● **What to produce**
Rewrite all of the records below, replacing every "pixels" with "px" and keeping everything else unchanged. Omit the pictures from your answer.

(Stored data)
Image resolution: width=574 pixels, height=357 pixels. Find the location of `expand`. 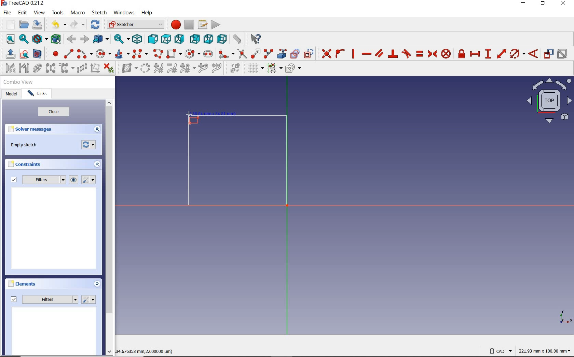

expand is located at coordinates (97, 283).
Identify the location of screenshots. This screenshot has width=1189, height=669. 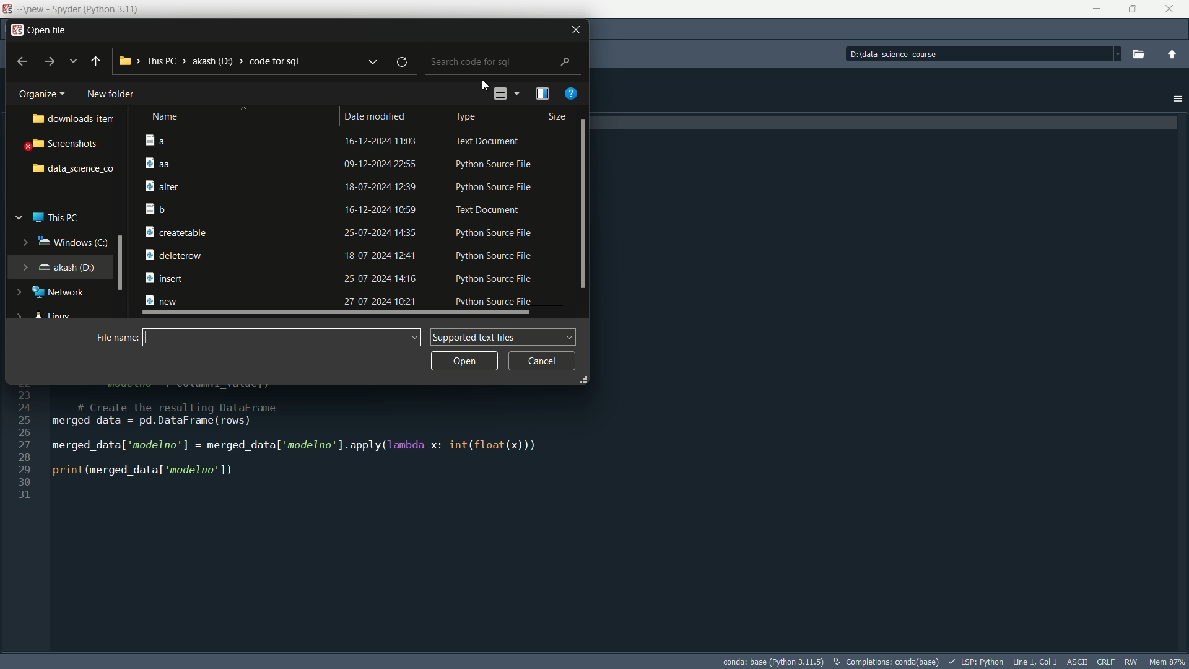
(63, 145).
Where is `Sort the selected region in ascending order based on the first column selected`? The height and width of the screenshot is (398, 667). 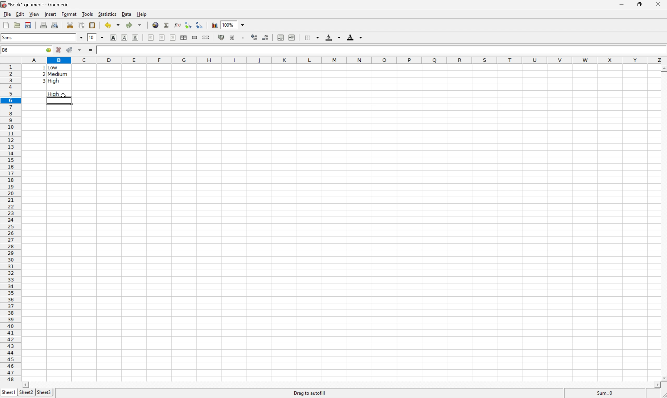
Sort the selected region in ascending order based on the first column selected is located at coordinates (188, 25).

● **Solution**
Image resolution: width=574 px, height=357 px. Find the location of `expand`. 

expand is located at coordinates (97, 283).
Identify the location of screenshots. This screenshot has width=1189, height=669. 
(63, 145).
Where is `Sort the selected region in ascending order based on the first column selected`? The height and width of the screenshot is (398, 667). 
Sort the selected region in ascending order based on the first column selected is located at coordinates (188, 25).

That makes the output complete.